Ground the crankshaft, machined some fixtures and re-poured the babbit bearings that were in sad shape. Had the water jacket boiled out and fixed a freeze crack. Reassembled the motor, repaired some leaks in the water and gas tanks, rebuilt and recharged the magneto, and started working on the wood frame.

RM Wade who manufactured the saw in Portland Oregon is still in business, but now distributes lawn equipment. So I contacted them requesting any information and advice they might be able to supply. Susan Russell (the big boss’s assistant, company history buff and a very helpful lady) mailed me a large envelope with copies of old advertisements, sales brochures, parts lists and some general history and dates on the various saws they had manufactured. A lot of documents had been destroyed when the manufacturing plant burnt down years ago including detailed serial number records so impossible to exactly date the saw. RM Wade starting building drag saws in 1919 and the model number of grandad’s tree climber was built from 1934 until production was discontinued which was apparently due to the fire. There was a parts list dated 1941 in the package from Susan so I assume that at least parts were available until then. No color pictures in the collection, but she said the wood frame was supposed to be dark forest green, the metal parts black and the tanks bright red.
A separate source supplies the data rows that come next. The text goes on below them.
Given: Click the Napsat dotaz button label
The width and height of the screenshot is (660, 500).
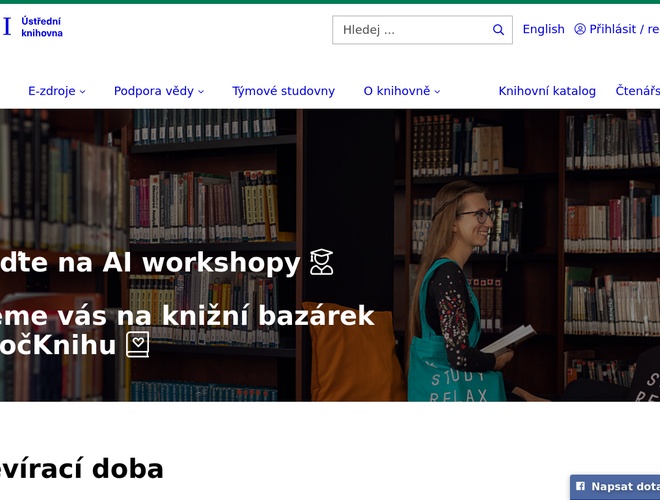Looking at the screenshot, I should [x=625, y=487].
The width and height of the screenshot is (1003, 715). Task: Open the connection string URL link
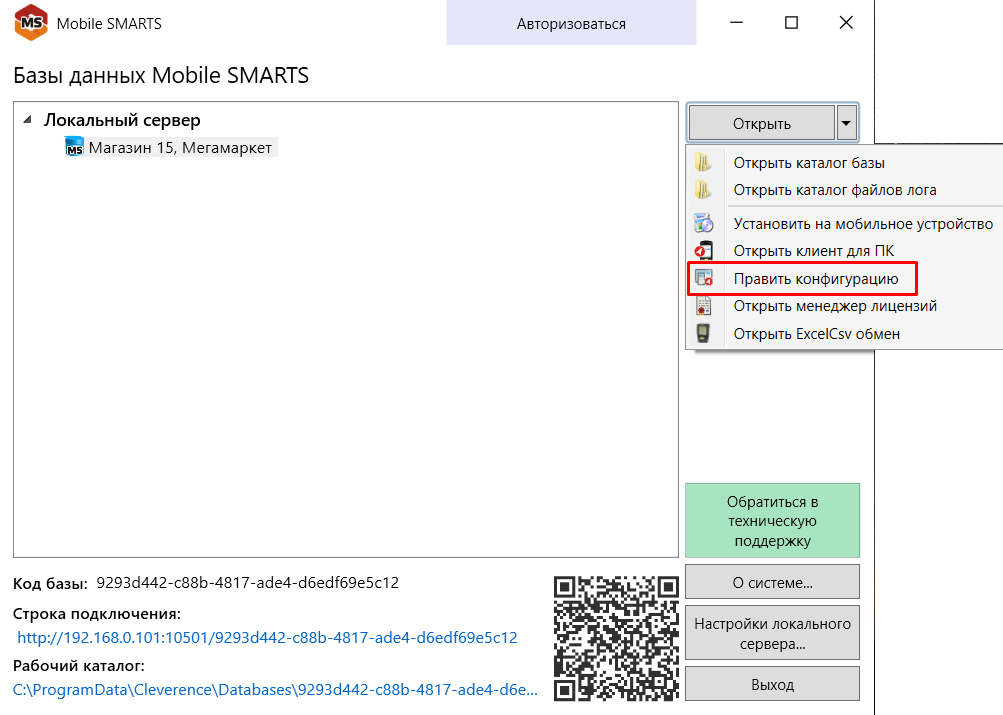point(267,637)
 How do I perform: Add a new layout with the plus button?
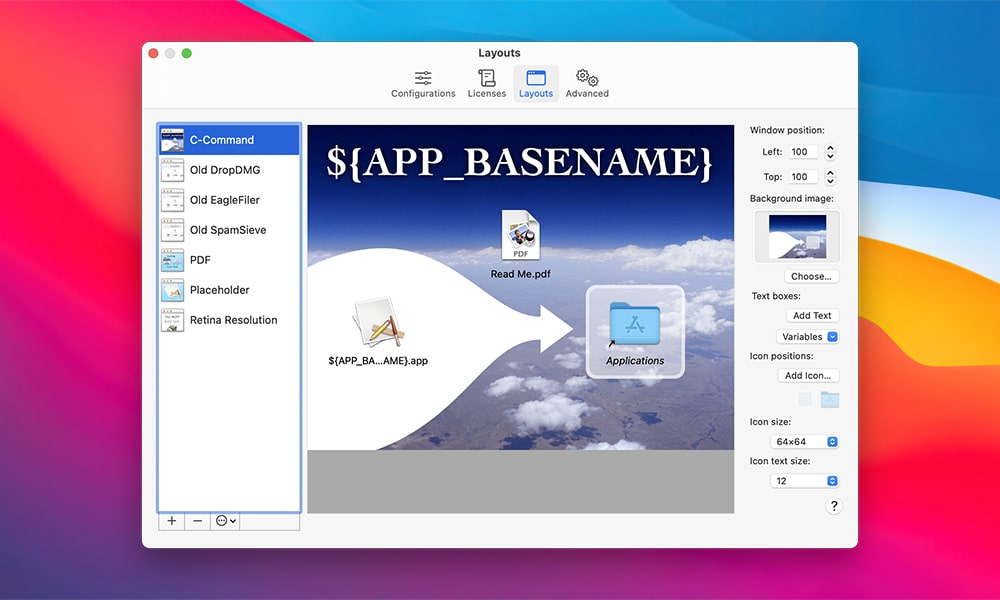pos(171,521)
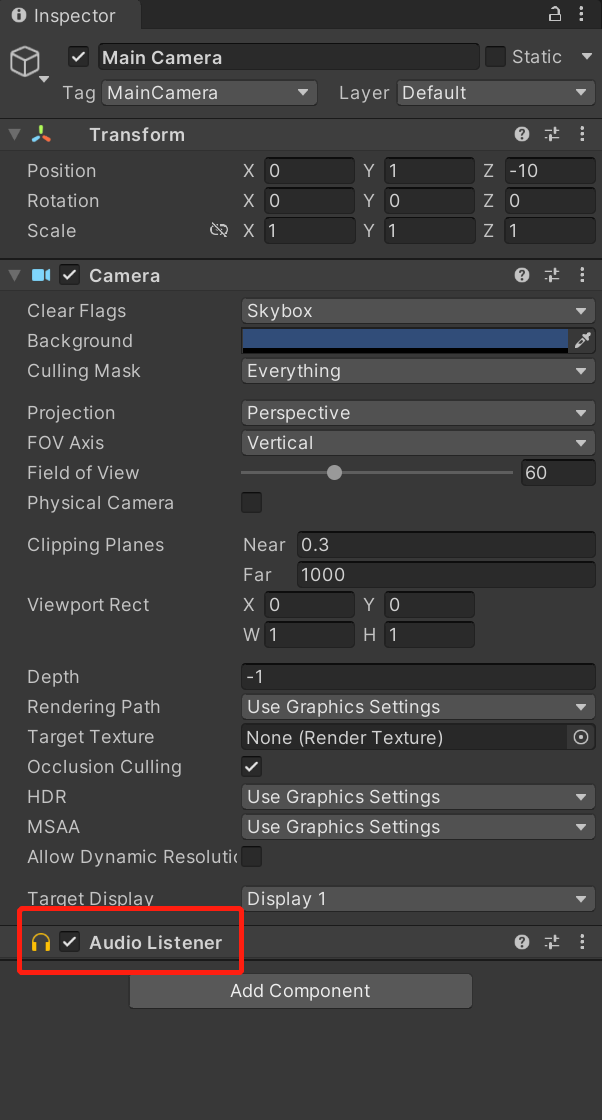This screenshot has width=602, height=1120.
Task: Click the Target Texture object picker icon
Action: click(x=581, y=737)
From the information supplied by Susan, pictures found on line, and mounting holes in the metal parts it was not real difficult to reconstruct the wooden wheelbarrow kind of frame. Painted all of the parts and the frame, bolted everything together and was ready for the big test.

Wheeled the old (new looking) tree climber outside, poured some chain saw gas in the fuel tank, spun the flywheel a few times and it noisily smoked to life and ran probably as good as it ever did. Started better that first time than it ever has since.

Flywheel starting turned out to be a bloody knuckle torture routine. Never learned how to spin it without scrapping my knuckles on the drive chain and even then getting it to start was not a sure thing. After the first year I made a starting crank that has saved a lot of band aids and makes starting quickly a much higher probability. For a few years I thought the crank had totally solved the problem. Then at the MMOGTA show last year the engine backfired and crank slapped me on upper arm leaving a painful purple hardball size bruise that took several weeks to completely disappear. Another painful lesson learned from the tree climber.

The tree climber will never be serious competition for a modern chain saw, but was certainly a huge step forward from a human powered cross cut. The advertisements claimed it was also usable for powering other “small light machinery” by disengaging the saw clutch and using a pulley or driveshaft attached to the engine crankshaft.

Have never figured out why grandad called the old drag saw a “tree climber”. Motor vibrates, but saw doesn’t jump around much when it’s actually cutting. Maybe he had a bad experience with it. Sure wish I had asked him!

There were many other companies that manufactured powered drag saws of various configurations.